Basket of Deplorables, by Branefartz
“A basket of deplorables”, Hillary Clinton called half of Trump’s supporters in a speech during the 2016 US Presidential campaign. “They’re racist, sexist, homophobic, xenophobic, Islamophobic.”
Donald Trump’s supporters weaponised her comment, happily called themselves deplorable, and forced her into apologies that didn’t quite work. In her book, ‘What Happened’, Mrs. Clinton reflected that this remark may have been a factor in her loss.
Irrespective, calling a large segment of her fellow nationals ‘deplorable’ opened Clinton up to the charge of being elitist. Political philosopher Michael Sandell has often pointed out that this condescension of the elite creates a sense of grievance on which populists feed.
As evidence, we had Donald Trump saying, “I love the poorly educated”, after he won the Nevada Primaries in 2016.
And the following year, in an election speech in Nawabganj, our Prime Minister Mr. Modi said “Hard work is more powerful than Harvard.”
This was in response to the Nobel Prize winner - I guess that qualifies as elite - Prof Amartya Sen’s criticism that demonetisation was “a despotic action that has struck at the root of (the) economy based on trust.”
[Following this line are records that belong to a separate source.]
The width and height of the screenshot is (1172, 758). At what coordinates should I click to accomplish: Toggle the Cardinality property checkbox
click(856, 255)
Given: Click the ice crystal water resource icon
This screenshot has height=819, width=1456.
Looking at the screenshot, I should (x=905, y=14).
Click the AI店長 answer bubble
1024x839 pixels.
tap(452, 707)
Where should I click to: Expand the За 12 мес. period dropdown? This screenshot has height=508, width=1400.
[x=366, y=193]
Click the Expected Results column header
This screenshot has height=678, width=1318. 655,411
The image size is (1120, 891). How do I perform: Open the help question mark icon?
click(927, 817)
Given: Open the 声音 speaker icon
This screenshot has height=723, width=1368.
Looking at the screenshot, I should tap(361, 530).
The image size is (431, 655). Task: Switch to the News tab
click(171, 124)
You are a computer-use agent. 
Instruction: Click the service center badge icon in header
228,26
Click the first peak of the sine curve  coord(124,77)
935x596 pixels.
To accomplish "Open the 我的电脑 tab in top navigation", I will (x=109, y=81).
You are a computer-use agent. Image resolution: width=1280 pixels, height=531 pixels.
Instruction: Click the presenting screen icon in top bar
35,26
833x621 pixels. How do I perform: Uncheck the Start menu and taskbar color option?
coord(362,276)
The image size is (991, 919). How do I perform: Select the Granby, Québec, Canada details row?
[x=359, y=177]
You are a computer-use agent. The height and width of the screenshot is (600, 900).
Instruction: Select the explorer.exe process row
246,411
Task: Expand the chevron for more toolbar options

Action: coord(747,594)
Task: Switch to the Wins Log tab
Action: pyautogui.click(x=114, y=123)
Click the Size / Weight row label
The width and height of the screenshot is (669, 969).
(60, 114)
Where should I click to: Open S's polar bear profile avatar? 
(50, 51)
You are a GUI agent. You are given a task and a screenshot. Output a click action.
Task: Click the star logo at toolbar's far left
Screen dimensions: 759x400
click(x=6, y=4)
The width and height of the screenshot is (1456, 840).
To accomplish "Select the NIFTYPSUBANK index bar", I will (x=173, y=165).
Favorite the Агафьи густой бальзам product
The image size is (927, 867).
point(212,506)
Modi’s humble origins have been a large part of his political appeal, and he highlighted this image in the same Nawabganj speech, “On the one hand are those who talk of what people at Harvard say, and on the other is a poor man’s son, who through his hard work, is trying to improve the economy.”
A broader thrust of the BJP’s messaging has been that they represent a pushback against the elite forces that have held power for too long. “The next hundred years are ours”, is a common refrain you hear from the most ardent supporters of the BJP’s strident nationalism. In his essay, ‘Lunch With a Bigot’, Amitava Kumar describes this aggression as being “born through its own sense that it is in a pitched battle against those who have held power for too long.”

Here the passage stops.